Saturday, March 16, 2013


Entraste por la puerta principal, con un zing, un ¡bam! y los ojos llenos de figuras literarias; hechos de ónice, decían, una noche sin luna. Agitaste el cabello, pagada de ti, y dejaste caer ante mí la fragilidad que tan bien habías escondido. Una noche sin luna, de hecho.

Eres la persona de las grandes entradas, de las eternas sorpresas; la que muy bien alberga a la niña y a la mujer en un pecho tan grande como el cosmos mismo. Te afianzas en los corazones, en las almas, con garras que acarician y no duelen; nunca duelen. Eres la del carácter volcánico y la mente de cristal, la que no se duerme en el arrullo del propio ego, la inconsciente. Porque tan cabalmente ignara de tu naturaleza fantástica, sólo tú, amor.
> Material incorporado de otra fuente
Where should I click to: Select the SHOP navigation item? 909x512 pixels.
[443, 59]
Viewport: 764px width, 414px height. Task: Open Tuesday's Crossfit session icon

Bailas, saltas, ríes y lloras; alguna vez me dijiste que querías volar y lo acepté en silencio. Eres voluntariosa, decidida, y no te rindes sino es contigo. No vives la vida, la peleas; con esos ojos de metáfora y la piel blanqueada por un sol ausente, frío, que me enfría a mí también. Porque sabes, amor, que bajo él he descubierto, muy tarde quizás, que no es aquí y no es conmigo con quien quieres estar; que tu voluntad no es admirable, ni beneficiosa, sino nociva, y así la declaro de ahora en más. Nunca, sobre el mar y bajo la bóveda celeste, había habido persona alguna con una propensión tan afanosa a hacerse mal y por tanto concluyo que a las peleas vas a perderlas y la vida la vives a muerte.

Y dime cómo, amor, puedo no velarte si te sé muerta incluso en vida, a mano propia, a mano tuya. Me es difícil, no llorarte si vives para matarte.